Almost home after wonderful family time away and already looking forward to our next return visit. Can’t help but reflect on how lucky we are to have the health care leadership we have here in British Columbia that has made it possible, together with all those health care heroes that have been on the frontline for us all throughout. My heartfelt thanks to them all.🇨🇦

love, love, love


 
Always the best part of any visit is painting with the artist in residence and today’s rainbow couldn’t have been a better subject to paint.
 

❤️❤️❤️

five long months


 
Oh the joy! After five long months we were able to travel to see our daughter and granddaughter again and enjoy the longest hugs that we have been dreaming about for so long. Tomorrow our beautiful granddaughter will be 5 and we are so happy that we will be able to celebrate her special day with her.

“time for action”


 

“When the time for action arrives, stop thinking and go in”…Andrew Jackson
 

Looks like the time has arrived.

Machu Picchu anniversary

Machu Picchu

 

Seven years ago today on June 24th 2013 we arrived at Machu Picchu after an unforgettable six day trek in the mountains with Mountain Lodges of Peru, as we remember a time when travel was such a privilege, a privilege that I think we simply took for granted. Who knows when we will travel again in the same way, which is a good enough reason to look back to my post from seven years ago and enjoy the memories from our trip of a lifetime.

 

Machu Picchu – Trek Day 7   June 24, 2013

 

…Drum roll please! We made it; and what a day it has been. Up at 4:30, breakfast at 5:00; on the bus and up the hairpin road to Machu Picchu entering the site by 6:30, just before the sun came up.

It is hard to put into words the impact, the drama and the beauty of this archeological wonder, but I’ll try. It really has to be seen to be believed. All the photographs, films and travelogues cannot really replace the experience of stepping into this other world and feeling nothing but total awe at what was achieved by a remarkable civilization hundreds of years ago. They were architects, astronomers, builders, masons, priests and artists of the most sophisticated kind and what they achieved here is quite simply awe-inspiring.

As each new marvel revealed itself around every corner all one could think of was, “How did they do it?” How did they move those massive stones; how could they be so precise so that not even an eyelash could pass between them? As you will see this final day of our trek was a spectacular climax to a never-to-be-forgotten journey of a lifetime.
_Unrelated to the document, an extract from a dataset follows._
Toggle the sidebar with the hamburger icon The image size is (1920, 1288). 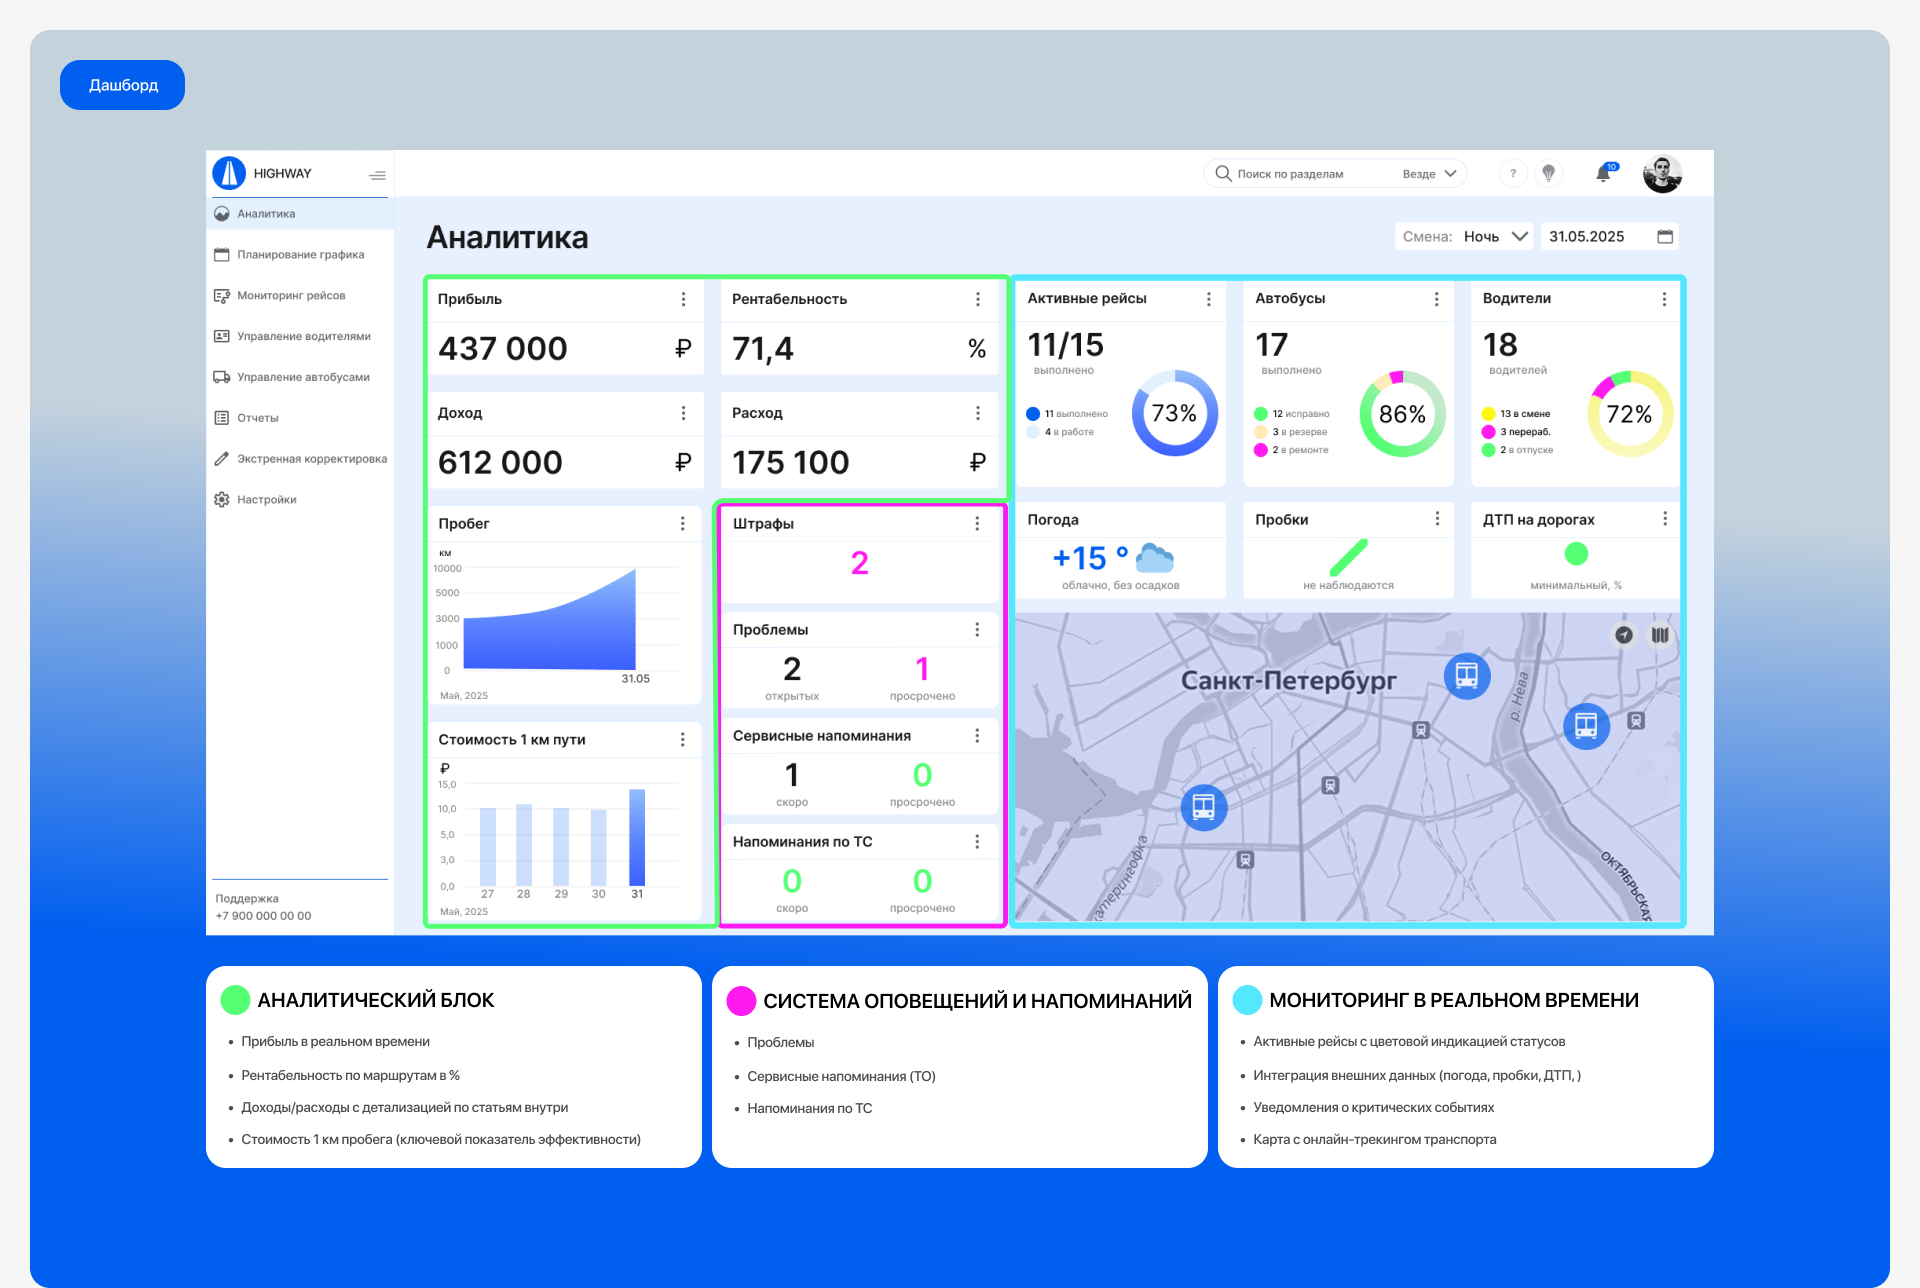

Hopefully the pictures will do justice to our experience and tell the story of the day so that you are able to share it with us: the sunrise striking WaynaPicchu; the Incan terraces rising to incredible heights above us; the shadows of the tombs; the llamas strolling between the ruins; our exhausting climb to the top of WaynaPicchu in the morning and the long, long hike to Intipunku, the Sun Gate, in the afternoon.

Our guide for the morning, Fernando, set the scene for the first two hours telling us the story of Machu Picchu in archeological terms but after that we were on our own and able to explore in our own time and at our own pace. Because we were staying an extra night we had to say goodbye to the wonderful members of our group who returned to Aguas Calientes for lunch in the middle of the day. I will acknowledge them all at the end of the blog because each one them helped to make the week so very special for us. After we had finally reached the Sun Gate around 4:00 pm we headed all the way back down to the entrance, exhausted, exhilarated and very grateful to have had the privilege of being able to spend a day in this wonder of the world.
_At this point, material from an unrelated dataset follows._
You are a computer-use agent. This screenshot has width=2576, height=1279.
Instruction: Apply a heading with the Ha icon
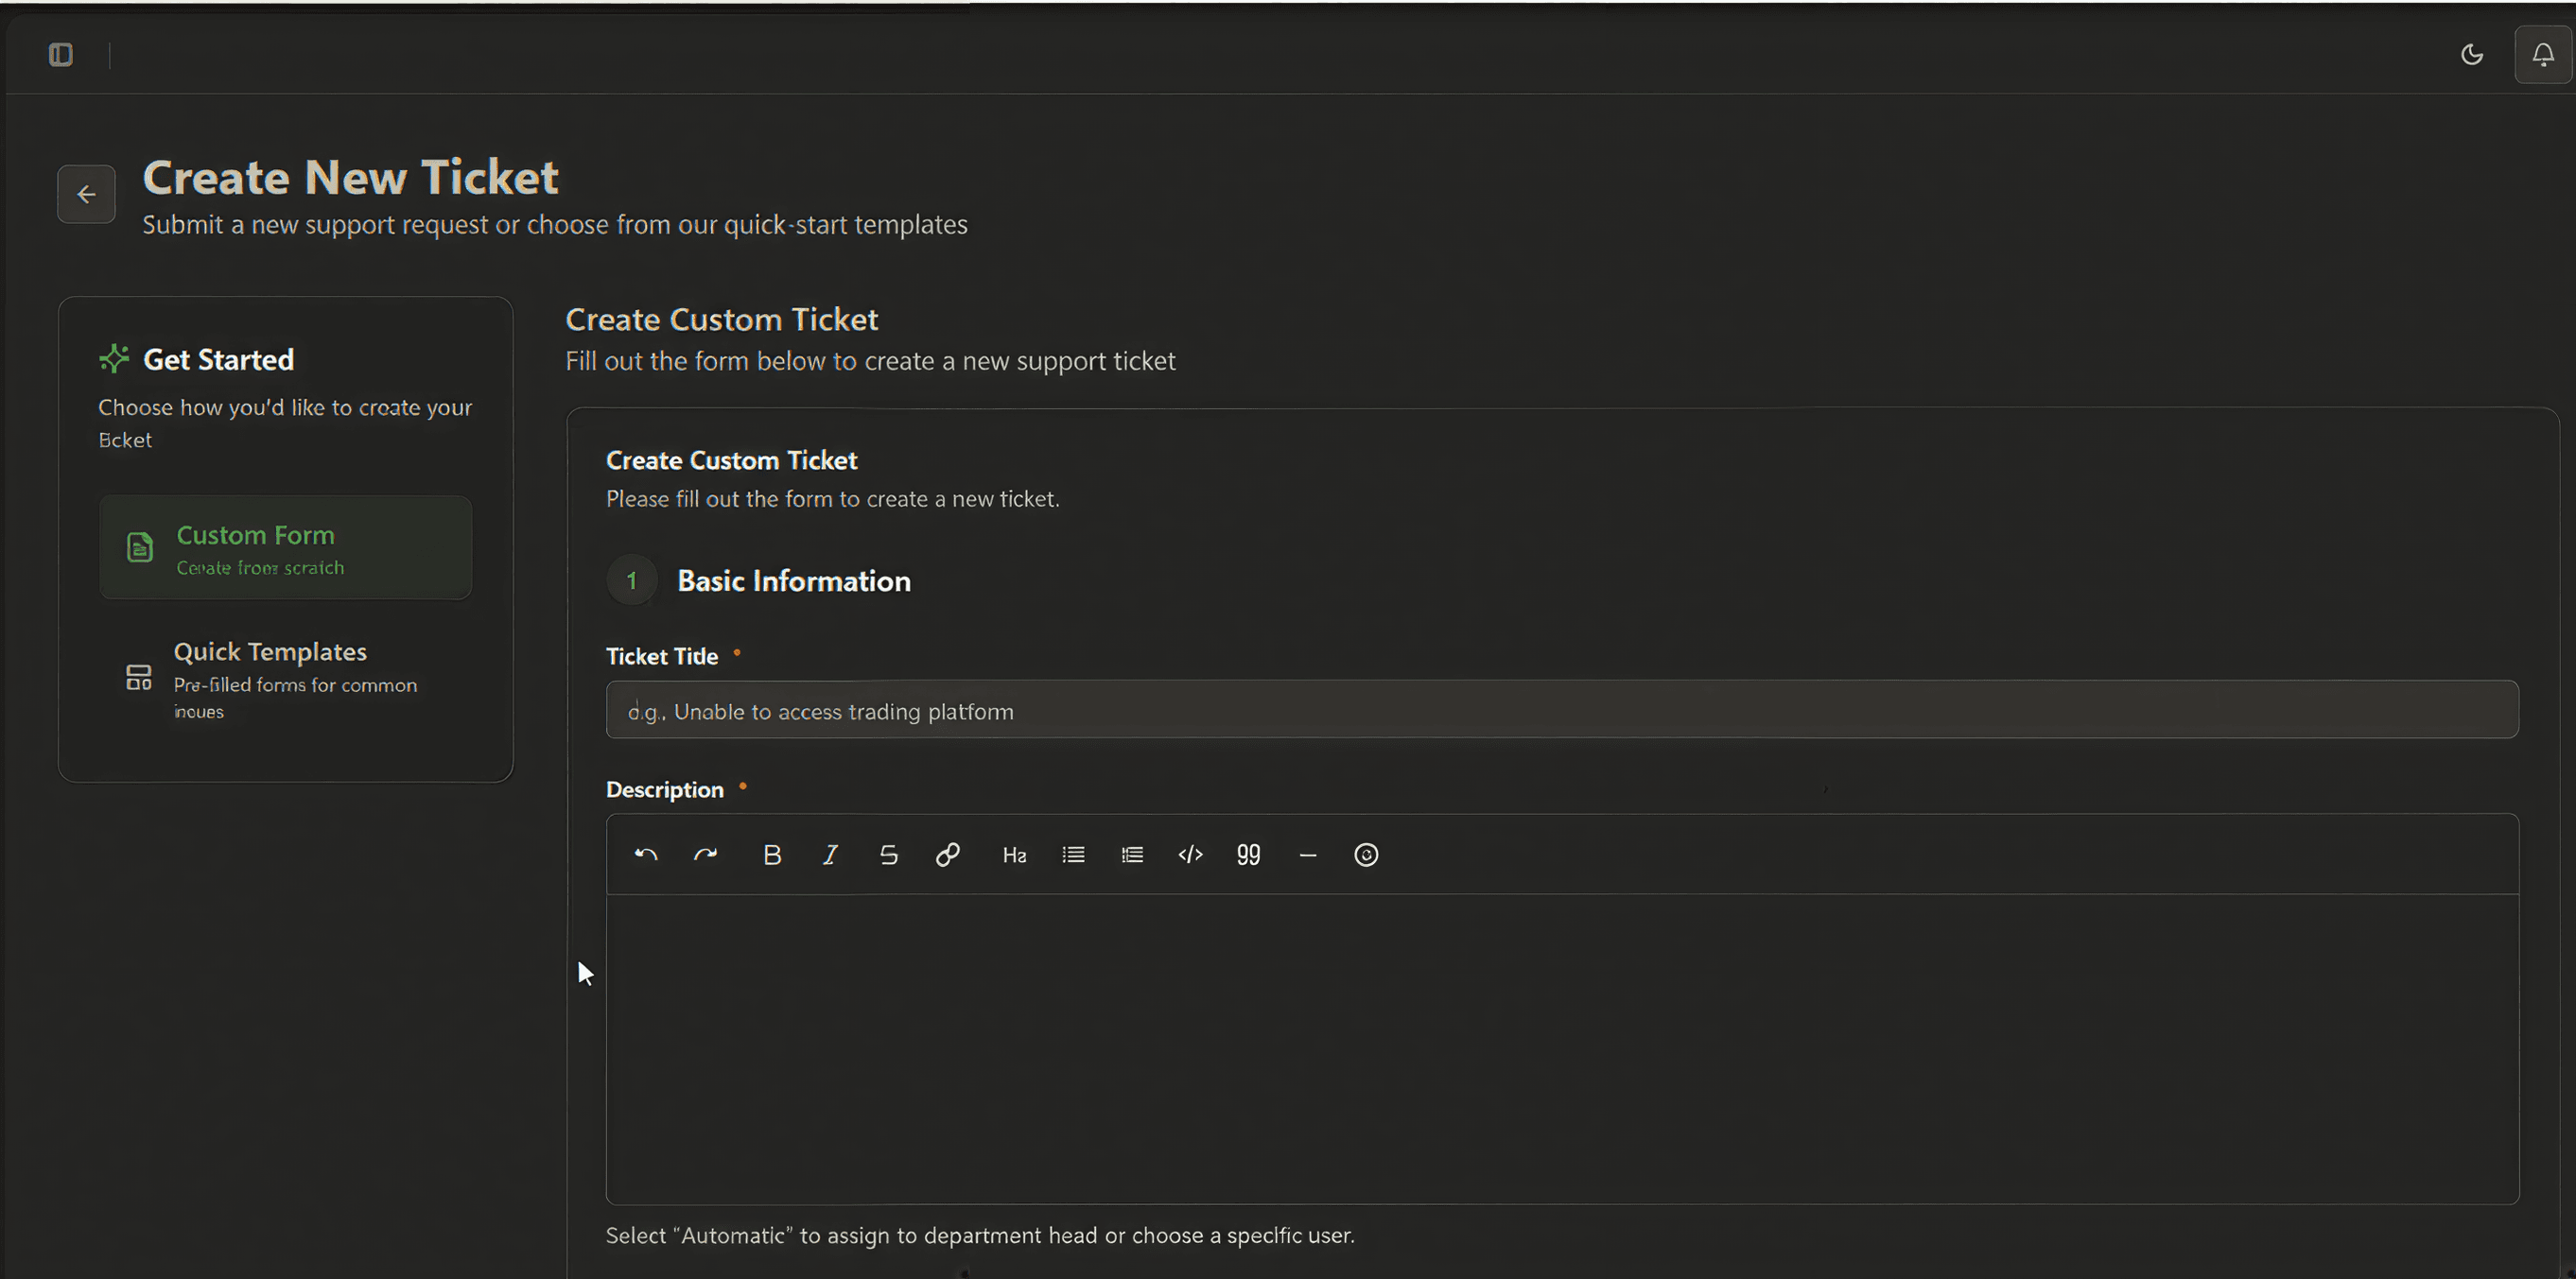coord(1014,854)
Enjoy the pictures and if you would like to see the full post visit Machu Picchu – Trek Day 7

the greenhouse quartet

The Green House Quartet

The Barcelona Opera House reopened yesterday with a concert by the UceLi Quartet to the hall filled with potted plants on each seat. The plants will be given to local health care workers to say thank you for all their efforts throughout the pandemic. A wonderfully inspiring story in which the word greenhouse was never more meaningful.

This second image imagines the quartet playing in one of my Pacific Spirit Park paintings.

The Pacific Spirit Quartet.

“perfect happiness”

Prayer flags at Tiger’s Nest, Bhutan

My way of saying thank you to Kelly who has treated us to her trip to Bhutan on her wonderful blog Compass and Camera, which she has posted every day since we all started sheltering in place, with her wish to add “a bit of light to the darkness as we get through the pandemic together.”

The title perfect happiness is explained in Kelly’s post yesterday Tiger’s Nest, Bhutan, which I recommend everyone should read and enjoy.

Thank you Kelly for lighting our darkness these past few months.

tick tock

 

“Tick Tock!”

“Who’s there?”

“Wanda.”

“Wanda who?”

“Wanda what happened to the other 793,800 tickets.”